Gordon’s story reminds us of several important factors when trying to determine potential breakout players. First, we know that pretty much everyone in the NFL has starred in this sport at some point, so anyone with opportunity can prove they belong and show their upside. Some were first-round selections like Gordon and Dallas Cowboys running back Ezekiel Elliott, others were later-round choices like Chicago Bears running back Jordan Howard -- perhaps a bit forgotten. But Gordon, Elliott and Howard all broke out as stars during the 2017 season. We knew they had skills, but when opportunity knocks, some players step up, even those who have struggled in the past. Others need another year or three.
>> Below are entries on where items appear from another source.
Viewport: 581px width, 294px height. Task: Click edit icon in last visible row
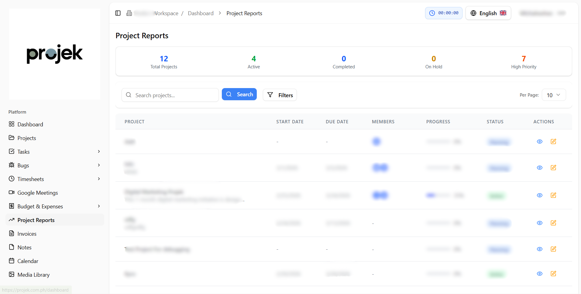coord(553,274)
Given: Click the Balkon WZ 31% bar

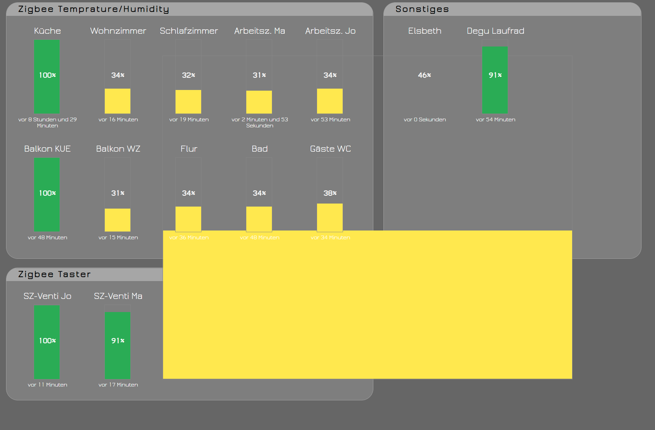Looking at the screenshot, I should pos(118,219).
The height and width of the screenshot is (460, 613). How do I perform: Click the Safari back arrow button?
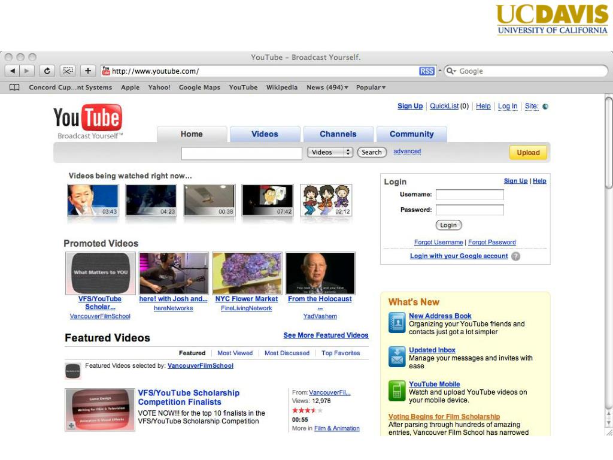(x=13, y=71)
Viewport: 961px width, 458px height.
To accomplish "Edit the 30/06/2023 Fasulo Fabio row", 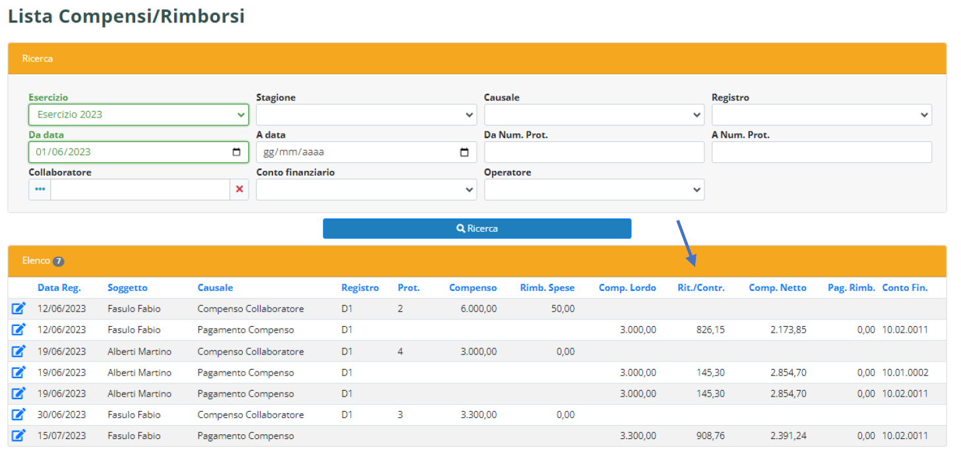I will pyautogui.click(x=18, y=414).
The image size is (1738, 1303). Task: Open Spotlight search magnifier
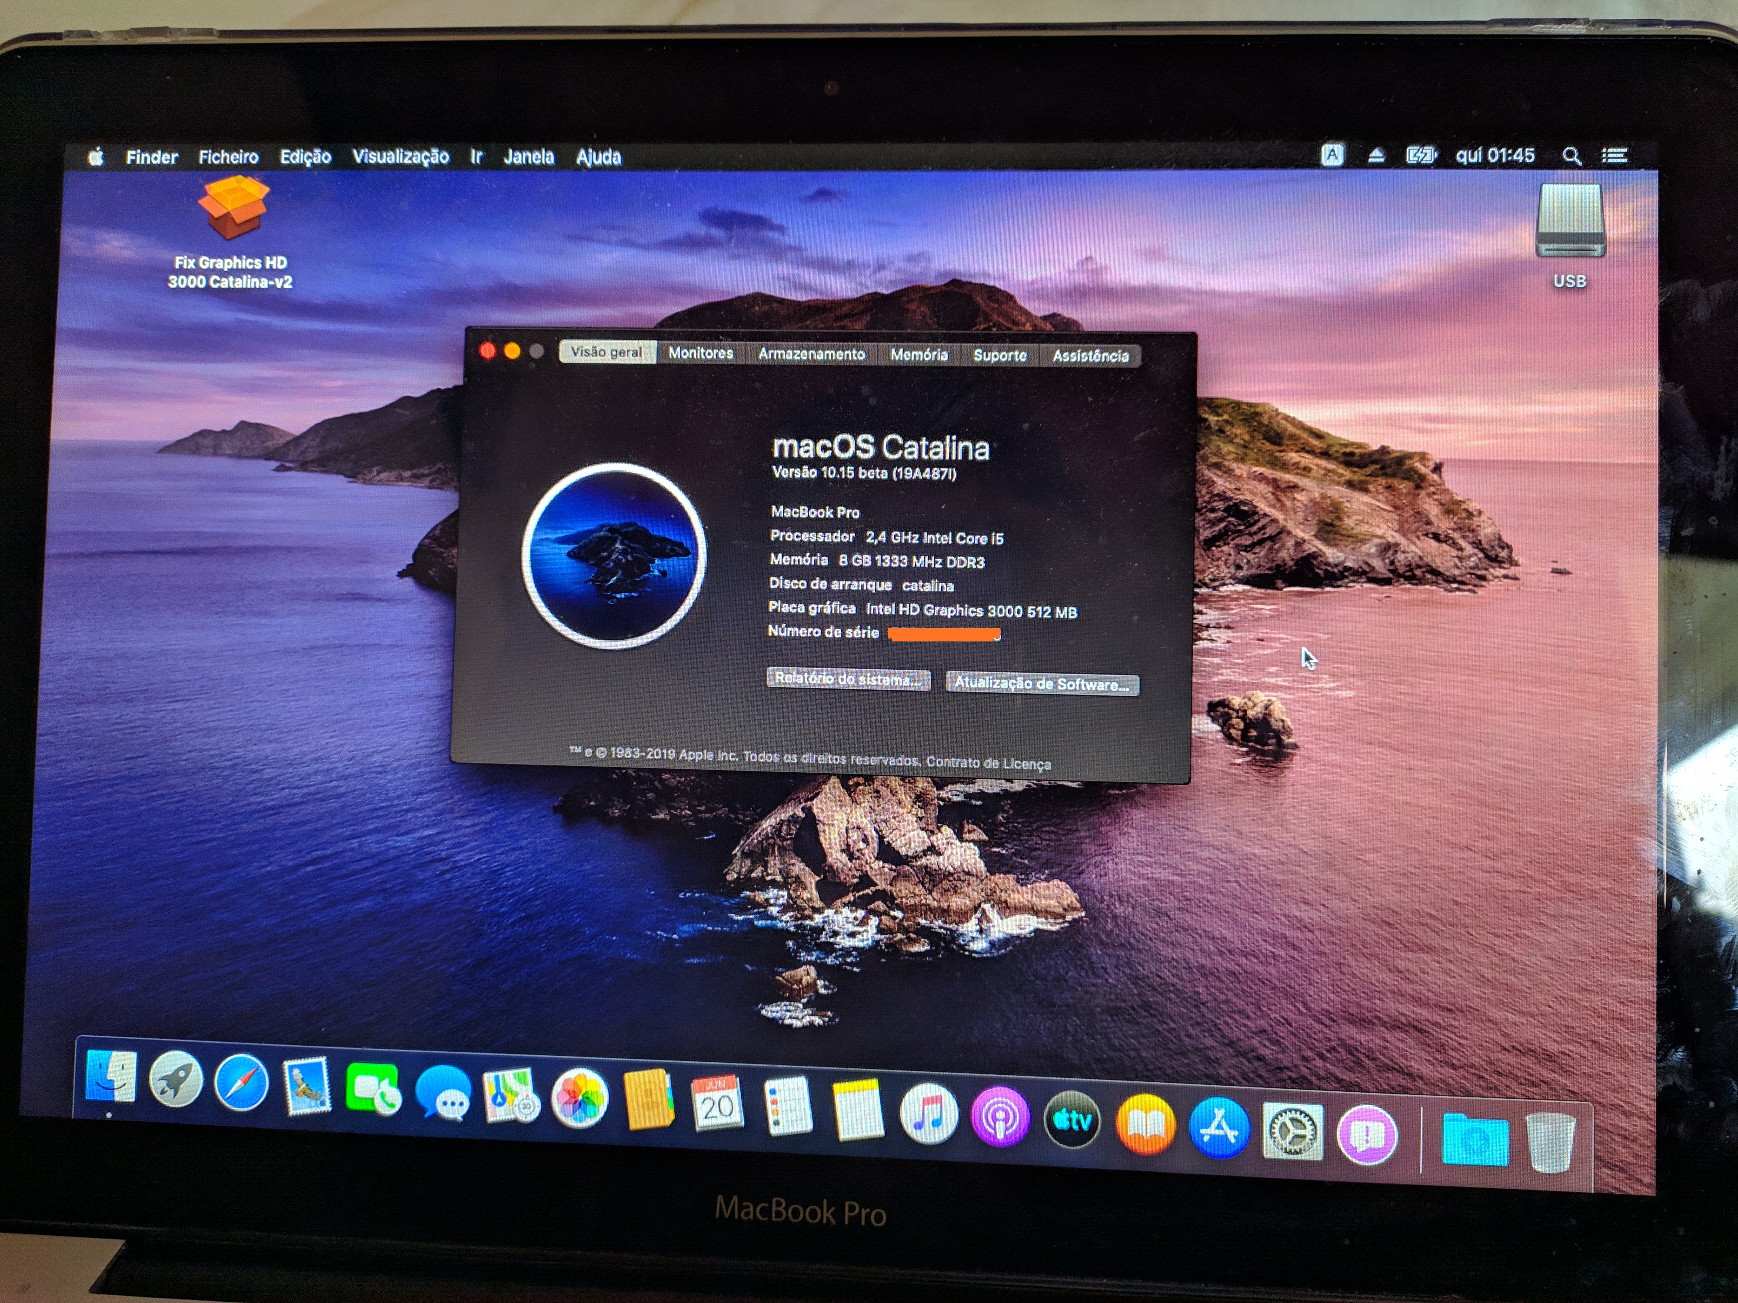click(1571, 156)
We covered the quarterback breakouts and now it’s time for running back, a position chock-full of talent, but certainly a tad lacking in reliable options to build fantasy rosters around. Oh, there are certainly 10 or so running backs we know and mostly love, and then a bunch of rookies regarded as RB2 choices and then, well, take your chances. Some will break out, but most will not. Gordon was mentioned prominently in this space a year ago and yeah, that went well! Miami’s Jay Ajayi was also mentioned and that went well, but then again, Washington’s Matt Jones and Seattle’s Thomas Rawls, eh, not so much.
The unwritten rules of these annual breakout blog entries state -- in my mind, at least -- that anyone who hasn’t broken out yet to one of the levels below is technically in play, and there are different standards of statistical prowess.
In addition, we don’t consider rookies here. They get plenty of coverage in other blog entries! I happen to like quite a few of the rookie running backs this season, especially compared with other positions, but rookies have neither succeeded nor failed at this highest level yet, so using the term breakout for them doesn't really apply.
This is all based on value and expectations, and in some cases there are no expectations, which make the breakouts even better.